Data records
[Start of section]

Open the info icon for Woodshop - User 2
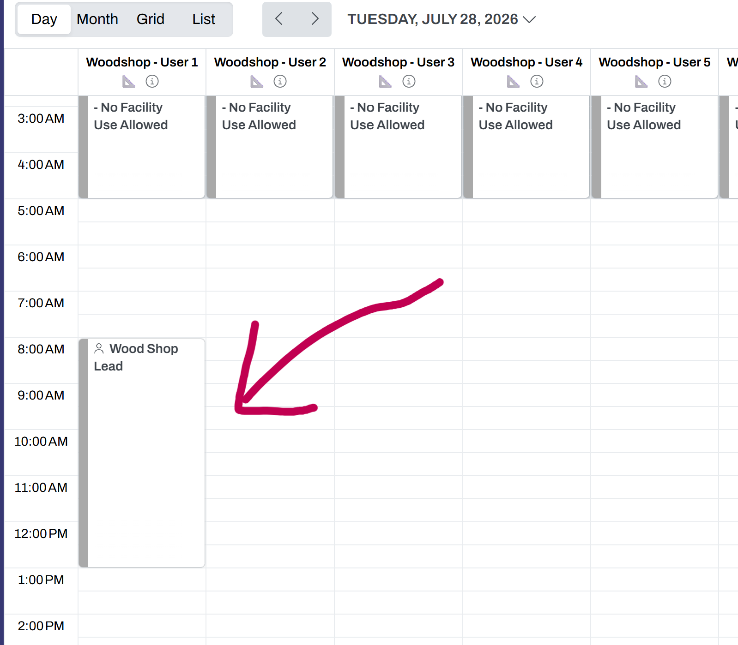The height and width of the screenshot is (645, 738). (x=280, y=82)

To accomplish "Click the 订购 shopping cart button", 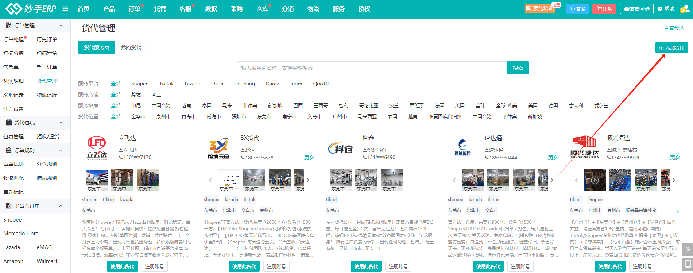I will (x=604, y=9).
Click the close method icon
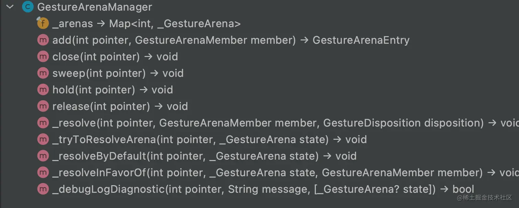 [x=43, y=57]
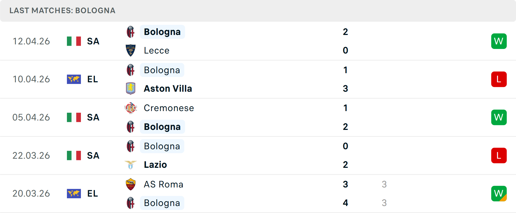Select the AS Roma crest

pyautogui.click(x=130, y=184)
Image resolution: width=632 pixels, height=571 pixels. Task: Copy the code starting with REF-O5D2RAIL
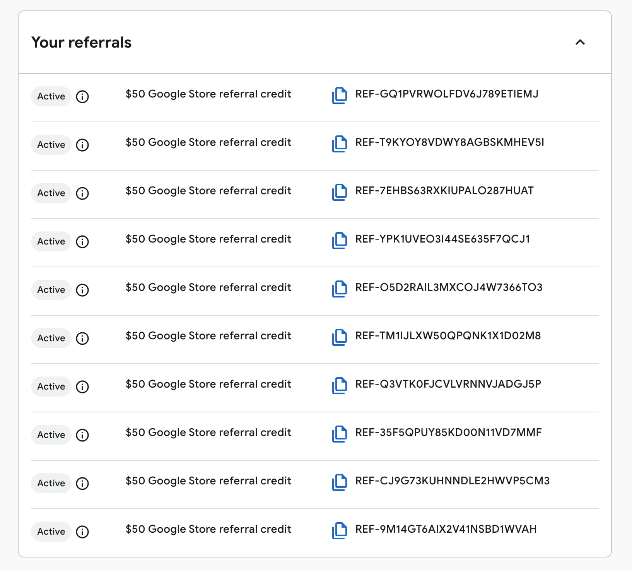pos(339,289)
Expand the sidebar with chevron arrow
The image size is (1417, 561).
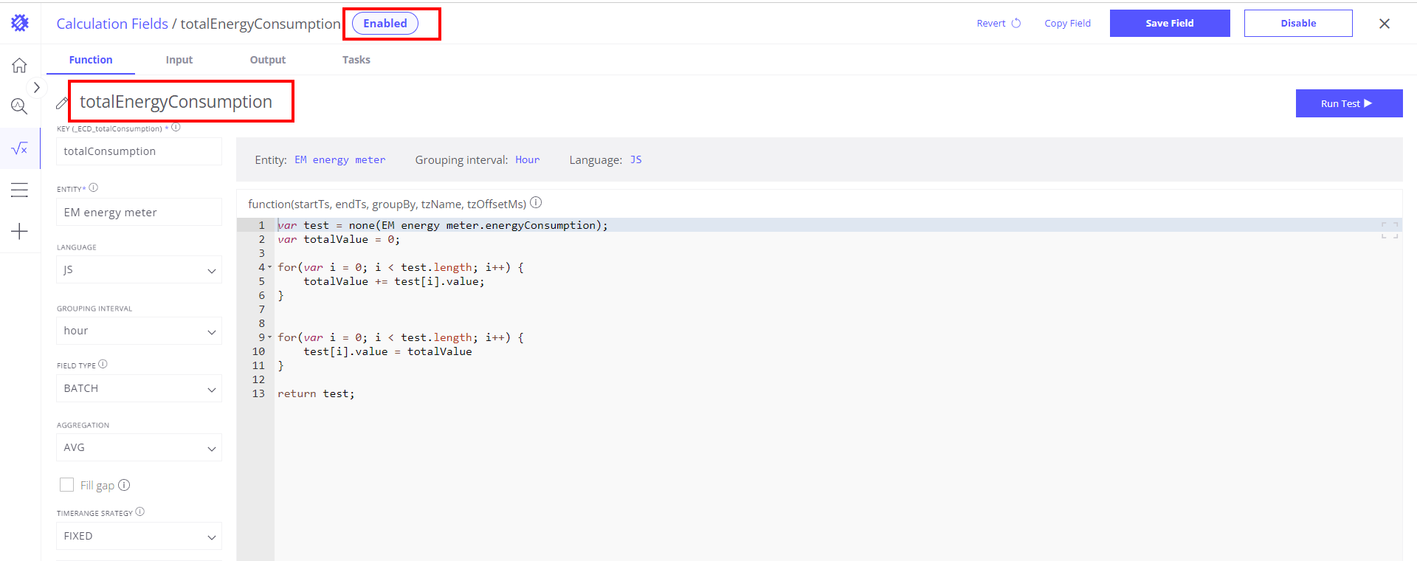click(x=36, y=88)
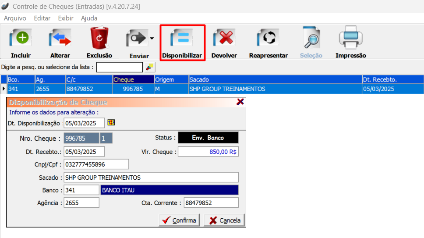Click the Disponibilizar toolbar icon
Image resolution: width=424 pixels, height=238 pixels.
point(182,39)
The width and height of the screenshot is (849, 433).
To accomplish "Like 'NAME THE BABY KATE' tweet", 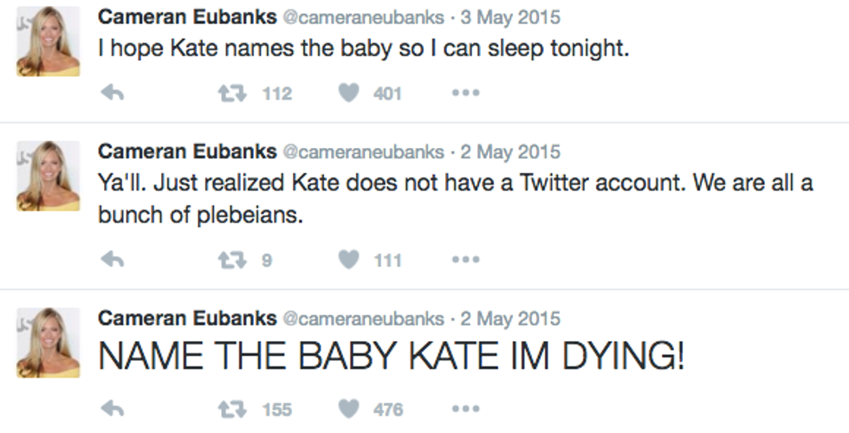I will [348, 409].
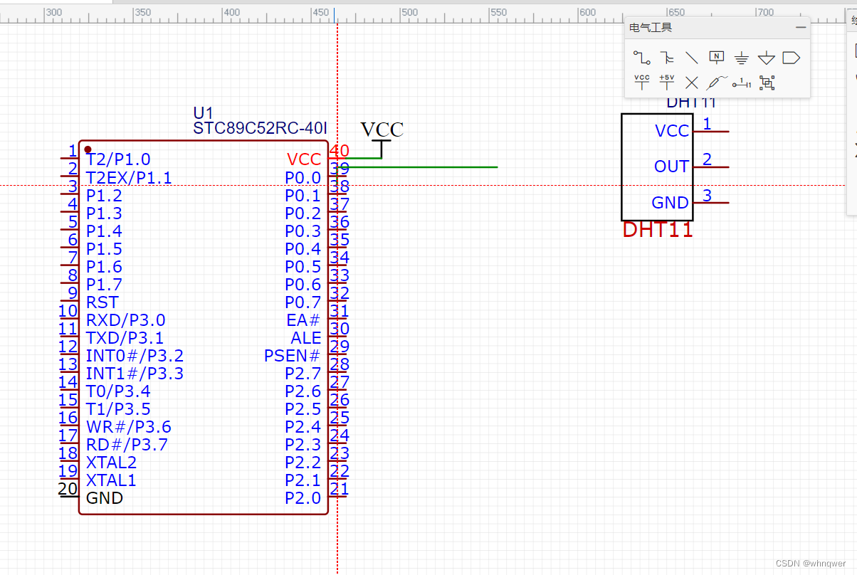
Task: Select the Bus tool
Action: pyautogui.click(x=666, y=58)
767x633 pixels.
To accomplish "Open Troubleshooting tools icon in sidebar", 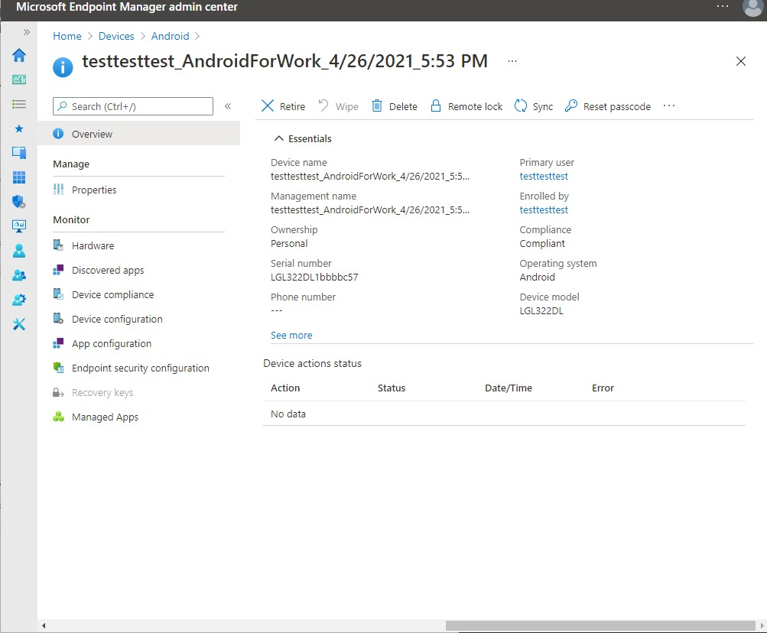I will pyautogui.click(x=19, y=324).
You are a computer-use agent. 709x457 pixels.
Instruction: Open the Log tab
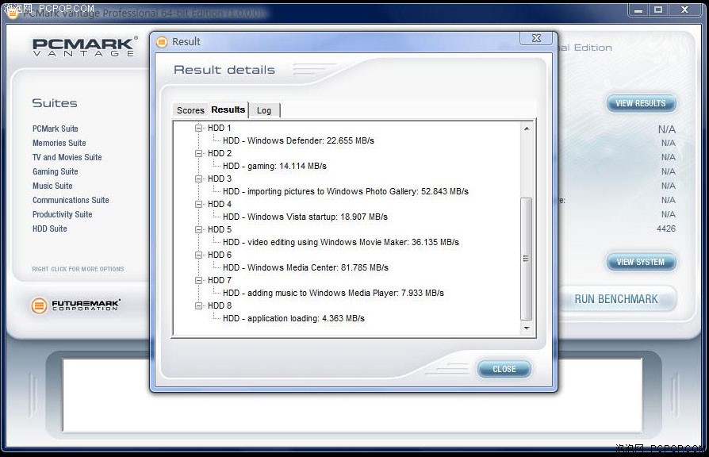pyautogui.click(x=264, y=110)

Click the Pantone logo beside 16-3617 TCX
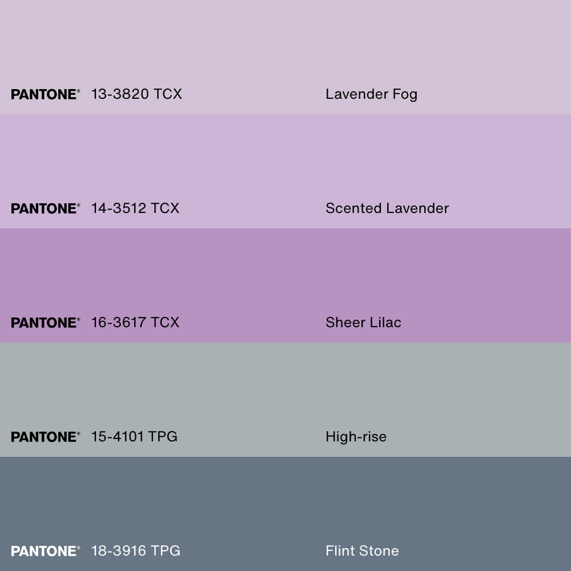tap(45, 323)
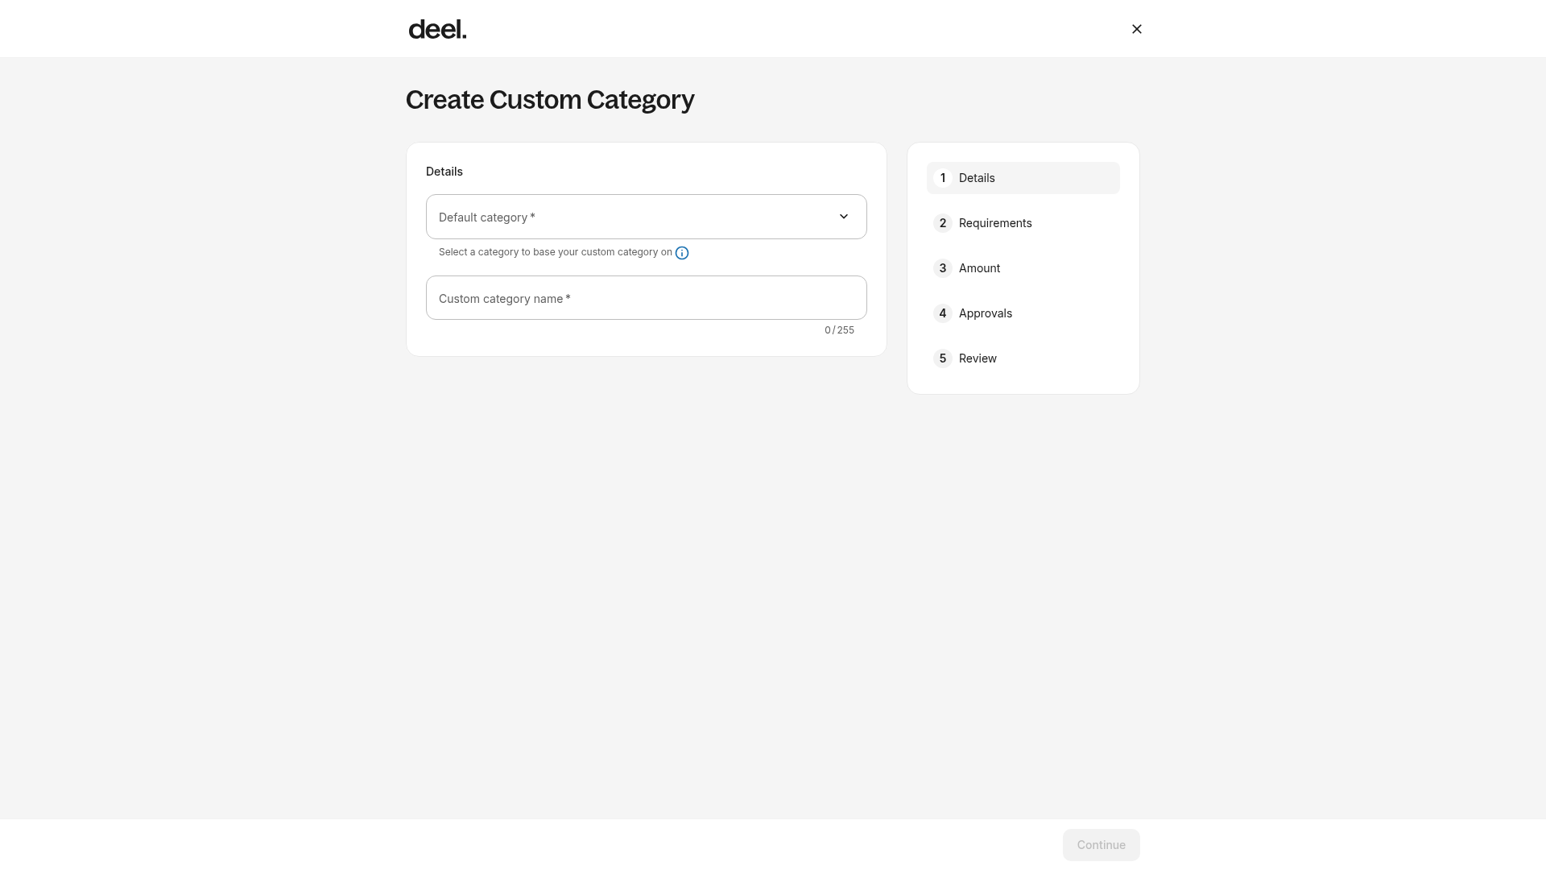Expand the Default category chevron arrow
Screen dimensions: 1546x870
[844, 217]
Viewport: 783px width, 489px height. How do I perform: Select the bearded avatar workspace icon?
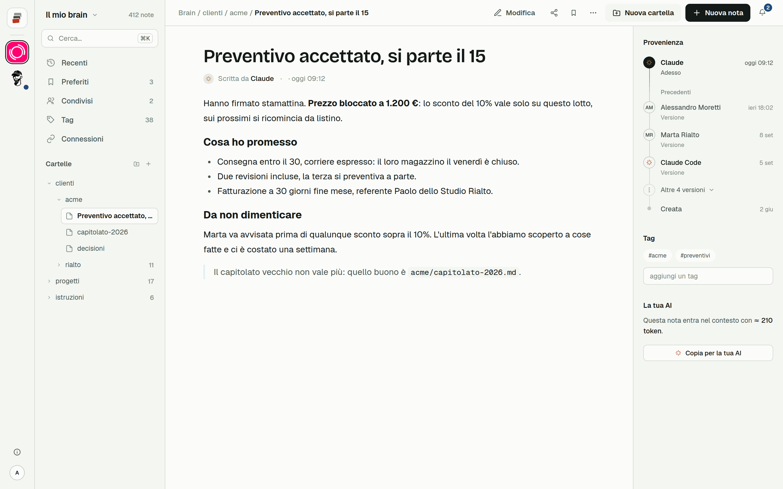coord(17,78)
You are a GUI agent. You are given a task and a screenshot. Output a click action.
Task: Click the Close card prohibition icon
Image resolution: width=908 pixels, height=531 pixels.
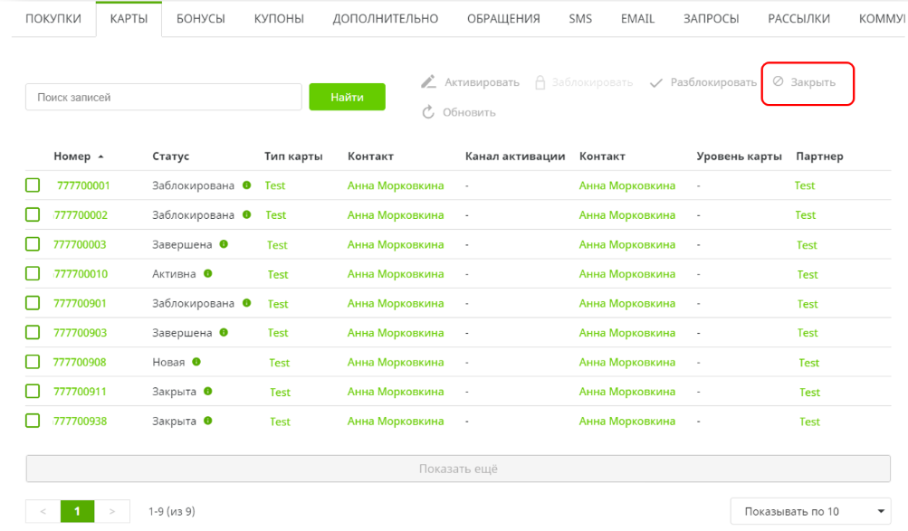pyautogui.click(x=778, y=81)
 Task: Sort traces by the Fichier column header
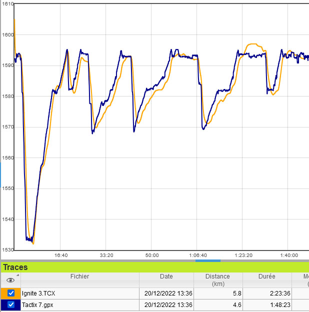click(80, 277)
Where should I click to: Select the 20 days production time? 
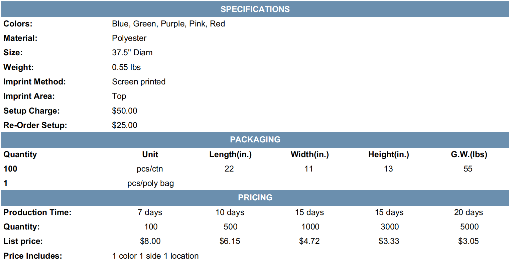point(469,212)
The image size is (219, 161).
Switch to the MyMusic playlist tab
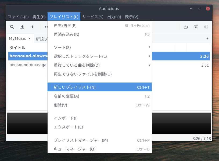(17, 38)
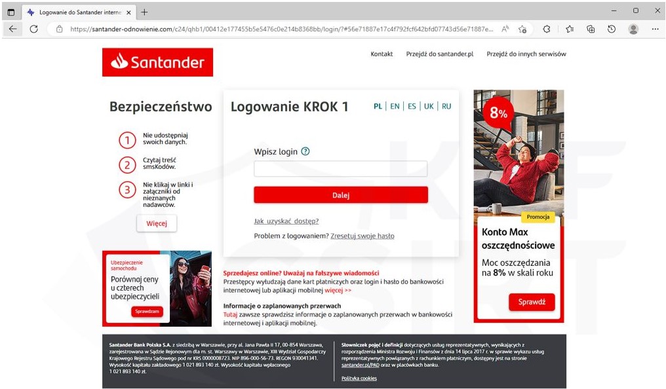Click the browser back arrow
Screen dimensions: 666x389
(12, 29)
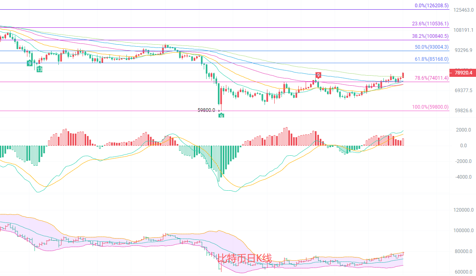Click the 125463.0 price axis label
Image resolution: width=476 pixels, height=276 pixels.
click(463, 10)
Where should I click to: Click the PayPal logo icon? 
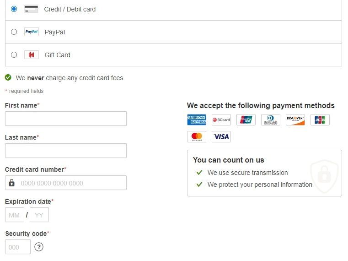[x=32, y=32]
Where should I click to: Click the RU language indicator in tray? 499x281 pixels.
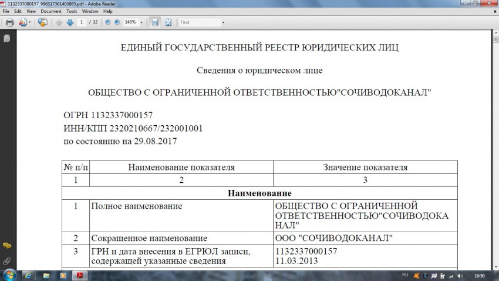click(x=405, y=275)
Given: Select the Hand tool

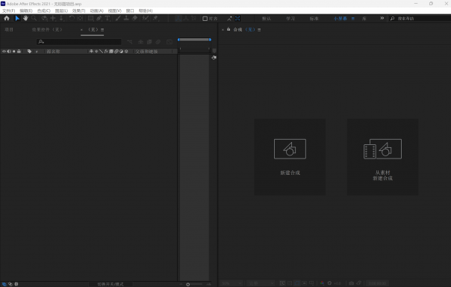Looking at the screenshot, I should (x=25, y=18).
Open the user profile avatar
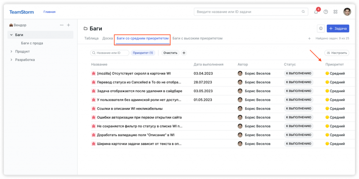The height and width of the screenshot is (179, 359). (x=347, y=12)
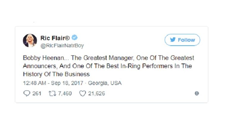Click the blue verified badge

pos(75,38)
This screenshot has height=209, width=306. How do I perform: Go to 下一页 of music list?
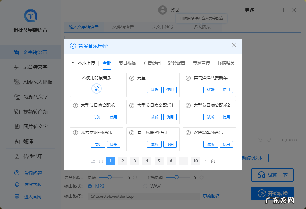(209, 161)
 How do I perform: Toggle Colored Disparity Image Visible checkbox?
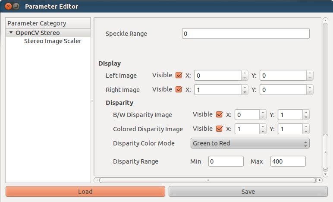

[End of section]

Search the data for the string "agent" and copy out every line where it is found.

You are a computer-use agent. 709x457 pixels.
You are a GUI agent. You are given a task and a screenshot. Output a click action.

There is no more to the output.